Strategy Analytics analyst Martin Olausson said in a webinar that global paid online video revenue will reach $3.8 billion this year, surpassing the free (read ad-supported) online video segment's projected haul of $3.5 billion. He said both segments would see compound annual growth rates of more than 35 percent over the next four years, but he projected paid online video would grow at a faster pace and generate more revenue in total. Olausson said this rapid growth would come from projects such as Netflix's streaming service, the Xbox Live Video Store, and Comcast and Time Warner's "OnDemand Online" initiative, whose content partner announcements dominated the headlines this week. Although Olausson is bullish about these programs' potential for revenue generation, there remain plenty of skeptics who doubt that either OnDemand Online or Netflix's streaming service will make significant additions to these companies' bottom lines.

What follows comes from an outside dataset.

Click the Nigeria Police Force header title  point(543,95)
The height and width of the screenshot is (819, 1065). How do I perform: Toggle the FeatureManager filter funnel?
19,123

As for AccuStream's report, it examined companies in the "online video value chain," which the research firm considers to consist of video ad networks, video platforms, and CDNs. The report pegs total 2009 revenues for this diverse group of companies at $1.3 billion, and expects revenues to climb 26 percent in 2010 to about $1.6 billion. The report said video ad networks and CDNs are the "economic pillars of the video value chain," and forecast that these groups will account for 86 percent of total industry revenue in 2009. But other reports suggest video advertising might not be growing at such a clip, and increased competition in the CDN market could temper revenues here as well due to falling prices for delivery services coupled with slowing aggregate traffic growth. Also, the AccuStream report did not make it clear if it was lumping total CDN revenues, only a fraction of which come from video delivery, into this general category.

What do you think about these reports, and what are you actually seeing on the ground as it relates to revenue generation? As everyone's favorite online video contrarian Dan Rayburn always likes to point out, traffic growth and audience increases are fine and dandy, but if these upward trends aren't coupled with advancing revenues, they likely are for naught.